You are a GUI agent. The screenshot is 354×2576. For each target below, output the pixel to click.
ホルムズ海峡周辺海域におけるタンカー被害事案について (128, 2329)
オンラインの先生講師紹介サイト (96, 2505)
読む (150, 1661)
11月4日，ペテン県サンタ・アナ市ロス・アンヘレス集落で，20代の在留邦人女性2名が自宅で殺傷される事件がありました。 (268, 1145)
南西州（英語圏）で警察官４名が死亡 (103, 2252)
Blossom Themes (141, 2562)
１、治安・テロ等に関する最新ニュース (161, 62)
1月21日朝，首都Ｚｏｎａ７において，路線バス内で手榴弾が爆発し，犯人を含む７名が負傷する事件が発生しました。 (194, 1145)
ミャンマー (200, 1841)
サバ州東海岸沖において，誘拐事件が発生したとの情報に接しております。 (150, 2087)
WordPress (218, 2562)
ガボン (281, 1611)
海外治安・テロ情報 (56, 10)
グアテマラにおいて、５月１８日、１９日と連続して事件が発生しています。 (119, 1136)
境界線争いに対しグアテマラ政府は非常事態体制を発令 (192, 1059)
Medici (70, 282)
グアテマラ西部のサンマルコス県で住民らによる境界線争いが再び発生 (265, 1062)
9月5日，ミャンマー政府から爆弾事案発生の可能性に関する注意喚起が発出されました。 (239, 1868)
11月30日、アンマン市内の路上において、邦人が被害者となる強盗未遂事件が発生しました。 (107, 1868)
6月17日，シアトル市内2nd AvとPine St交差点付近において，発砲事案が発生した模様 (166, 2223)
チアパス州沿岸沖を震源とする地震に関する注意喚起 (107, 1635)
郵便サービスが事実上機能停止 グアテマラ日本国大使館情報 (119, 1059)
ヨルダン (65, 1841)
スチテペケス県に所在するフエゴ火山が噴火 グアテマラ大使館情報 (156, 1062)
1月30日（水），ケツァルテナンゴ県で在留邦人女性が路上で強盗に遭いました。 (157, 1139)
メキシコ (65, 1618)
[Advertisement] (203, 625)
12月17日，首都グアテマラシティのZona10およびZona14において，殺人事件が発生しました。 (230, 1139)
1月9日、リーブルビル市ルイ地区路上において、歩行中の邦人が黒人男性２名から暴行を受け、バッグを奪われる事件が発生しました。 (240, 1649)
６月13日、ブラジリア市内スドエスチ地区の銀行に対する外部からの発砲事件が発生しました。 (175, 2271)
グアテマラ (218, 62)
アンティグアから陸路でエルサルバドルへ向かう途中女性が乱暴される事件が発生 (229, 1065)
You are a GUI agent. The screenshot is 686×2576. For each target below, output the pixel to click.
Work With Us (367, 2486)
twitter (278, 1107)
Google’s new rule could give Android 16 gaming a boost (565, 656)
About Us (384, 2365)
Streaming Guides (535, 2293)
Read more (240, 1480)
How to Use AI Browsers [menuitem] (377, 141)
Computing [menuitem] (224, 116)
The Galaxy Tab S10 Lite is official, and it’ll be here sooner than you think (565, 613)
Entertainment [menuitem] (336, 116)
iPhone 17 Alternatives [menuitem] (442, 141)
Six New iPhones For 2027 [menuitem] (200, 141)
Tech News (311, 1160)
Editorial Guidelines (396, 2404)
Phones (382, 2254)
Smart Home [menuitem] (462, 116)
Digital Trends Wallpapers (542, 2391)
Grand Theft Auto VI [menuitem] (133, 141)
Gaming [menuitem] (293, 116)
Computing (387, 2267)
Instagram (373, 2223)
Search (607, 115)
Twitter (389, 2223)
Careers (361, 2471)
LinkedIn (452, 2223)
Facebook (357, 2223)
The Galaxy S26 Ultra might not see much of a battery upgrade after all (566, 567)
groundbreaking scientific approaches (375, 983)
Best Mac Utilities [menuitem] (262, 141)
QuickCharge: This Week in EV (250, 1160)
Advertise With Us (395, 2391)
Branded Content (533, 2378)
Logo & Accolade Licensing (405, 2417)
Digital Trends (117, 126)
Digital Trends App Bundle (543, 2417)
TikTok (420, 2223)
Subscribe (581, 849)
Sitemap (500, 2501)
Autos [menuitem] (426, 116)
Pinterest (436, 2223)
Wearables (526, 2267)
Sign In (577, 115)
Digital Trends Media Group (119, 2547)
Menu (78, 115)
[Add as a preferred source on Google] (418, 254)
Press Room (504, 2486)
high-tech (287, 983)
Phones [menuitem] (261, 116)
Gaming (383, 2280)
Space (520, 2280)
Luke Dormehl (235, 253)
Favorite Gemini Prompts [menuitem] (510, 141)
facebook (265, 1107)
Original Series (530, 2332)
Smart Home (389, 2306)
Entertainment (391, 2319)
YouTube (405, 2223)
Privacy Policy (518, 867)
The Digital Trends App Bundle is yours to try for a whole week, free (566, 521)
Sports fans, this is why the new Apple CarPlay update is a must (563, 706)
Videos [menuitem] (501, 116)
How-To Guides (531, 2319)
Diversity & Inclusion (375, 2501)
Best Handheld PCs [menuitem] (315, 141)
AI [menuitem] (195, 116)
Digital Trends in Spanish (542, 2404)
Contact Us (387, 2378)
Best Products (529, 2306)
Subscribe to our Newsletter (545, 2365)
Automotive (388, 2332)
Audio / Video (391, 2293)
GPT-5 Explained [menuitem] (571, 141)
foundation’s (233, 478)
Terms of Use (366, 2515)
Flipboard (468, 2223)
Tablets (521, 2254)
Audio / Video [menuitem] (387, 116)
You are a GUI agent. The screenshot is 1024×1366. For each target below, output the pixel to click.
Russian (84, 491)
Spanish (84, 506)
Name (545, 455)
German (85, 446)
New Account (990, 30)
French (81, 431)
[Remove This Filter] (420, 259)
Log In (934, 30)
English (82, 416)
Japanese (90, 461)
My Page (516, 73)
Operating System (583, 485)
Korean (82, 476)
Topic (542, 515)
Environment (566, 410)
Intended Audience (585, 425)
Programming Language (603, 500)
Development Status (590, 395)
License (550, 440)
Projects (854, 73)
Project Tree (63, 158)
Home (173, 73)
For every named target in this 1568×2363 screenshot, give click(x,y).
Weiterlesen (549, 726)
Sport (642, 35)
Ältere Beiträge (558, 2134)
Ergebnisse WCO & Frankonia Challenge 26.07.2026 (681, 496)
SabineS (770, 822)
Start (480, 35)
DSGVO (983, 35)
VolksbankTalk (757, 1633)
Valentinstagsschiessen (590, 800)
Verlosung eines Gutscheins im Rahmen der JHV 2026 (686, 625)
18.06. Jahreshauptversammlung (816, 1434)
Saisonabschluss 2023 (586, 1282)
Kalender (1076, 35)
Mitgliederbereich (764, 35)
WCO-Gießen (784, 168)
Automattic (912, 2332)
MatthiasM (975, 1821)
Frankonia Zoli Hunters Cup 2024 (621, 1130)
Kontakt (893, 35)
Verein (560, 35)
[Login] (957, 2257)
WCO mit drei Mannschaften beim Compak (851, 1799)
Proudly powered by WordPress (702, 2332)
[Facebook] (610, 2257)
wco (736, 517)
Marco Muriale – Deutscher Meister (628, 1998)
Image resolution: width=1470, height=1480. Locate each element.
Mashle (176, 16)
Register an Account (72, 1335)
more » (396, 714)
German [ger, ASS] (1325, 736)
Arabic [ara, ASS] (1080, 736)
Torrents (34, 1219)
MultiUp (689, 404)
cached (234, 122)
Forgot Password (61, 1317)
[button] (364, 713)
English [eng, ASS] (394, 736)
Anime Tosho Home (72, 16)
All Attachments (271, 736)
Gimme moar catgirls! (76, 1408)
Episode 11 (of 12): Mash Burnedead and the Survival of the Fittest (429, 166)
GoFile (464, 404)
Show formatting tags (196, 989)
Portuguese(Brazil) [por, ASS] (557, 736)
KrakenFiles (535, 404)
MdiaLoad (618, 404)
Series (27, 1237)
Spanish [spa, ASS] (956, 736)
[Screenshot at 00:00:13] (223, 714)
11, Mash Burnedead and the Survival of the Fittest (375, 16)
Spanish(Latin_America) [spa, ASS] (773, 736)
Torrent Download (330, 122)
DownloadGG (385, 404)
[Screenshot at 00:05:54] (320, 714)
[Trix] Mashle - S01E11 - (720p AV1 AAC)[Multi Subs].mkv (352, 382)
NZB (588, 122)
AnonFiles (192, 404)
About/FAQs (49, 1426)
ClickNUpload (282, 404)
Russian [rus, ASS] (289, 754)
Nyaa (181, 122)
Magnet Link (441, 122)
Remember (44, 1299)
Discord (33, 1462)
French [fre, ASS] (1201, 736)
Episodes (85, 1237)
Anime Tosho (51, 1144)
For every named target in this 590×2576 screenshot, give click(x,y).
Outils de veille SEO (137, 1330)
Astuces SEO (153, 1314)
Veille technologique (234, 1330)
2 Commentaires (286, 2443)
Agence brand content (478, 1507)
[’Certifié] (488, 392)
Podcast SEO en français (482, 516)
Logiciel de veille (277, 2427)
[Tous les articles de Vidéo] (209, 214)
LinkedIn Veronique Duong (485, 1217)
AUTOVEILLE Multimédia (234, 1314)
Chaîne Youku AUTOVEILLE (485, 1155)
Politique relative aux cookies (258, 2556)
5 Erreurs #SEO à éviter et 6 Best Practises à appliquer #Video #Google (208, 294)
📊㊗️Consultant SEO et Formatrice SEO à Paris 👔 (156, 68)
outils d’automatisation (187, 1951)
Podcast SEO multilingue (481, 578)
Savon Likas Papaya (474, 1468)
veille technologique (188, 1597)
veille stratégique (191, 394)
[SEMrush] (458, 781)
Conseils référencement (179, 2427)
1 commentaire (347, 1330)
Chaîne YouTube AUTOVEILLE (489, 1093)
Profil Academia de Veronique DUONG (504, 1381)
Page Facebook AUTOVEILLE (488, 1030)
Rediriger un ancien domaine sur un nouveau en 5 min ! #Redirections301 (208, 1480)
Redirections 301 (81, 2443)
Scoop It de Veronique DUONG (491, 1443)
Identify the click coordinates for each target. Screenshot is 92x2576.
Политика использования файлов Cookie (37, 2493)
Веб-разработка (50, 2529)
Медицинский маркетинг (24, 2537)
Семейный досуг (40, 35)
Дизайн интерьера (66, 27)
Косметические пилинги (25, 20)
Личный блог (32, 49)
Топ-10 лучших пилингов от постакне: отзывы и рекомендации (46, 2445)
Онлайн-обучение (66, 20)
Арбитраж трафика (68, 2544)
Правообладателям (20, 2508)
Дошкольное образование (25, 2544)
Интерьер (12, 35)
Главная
######
[Exercise instructions]
Would you return exactly the lines from the one containing "Правообладателям (20, 2508)" through the end of the listing, both included, and only them?

[Answer box]
Правообладателям (20, 2508)
Дошкольное образование (25, 2544)
Интерьер (12, 35)
Главная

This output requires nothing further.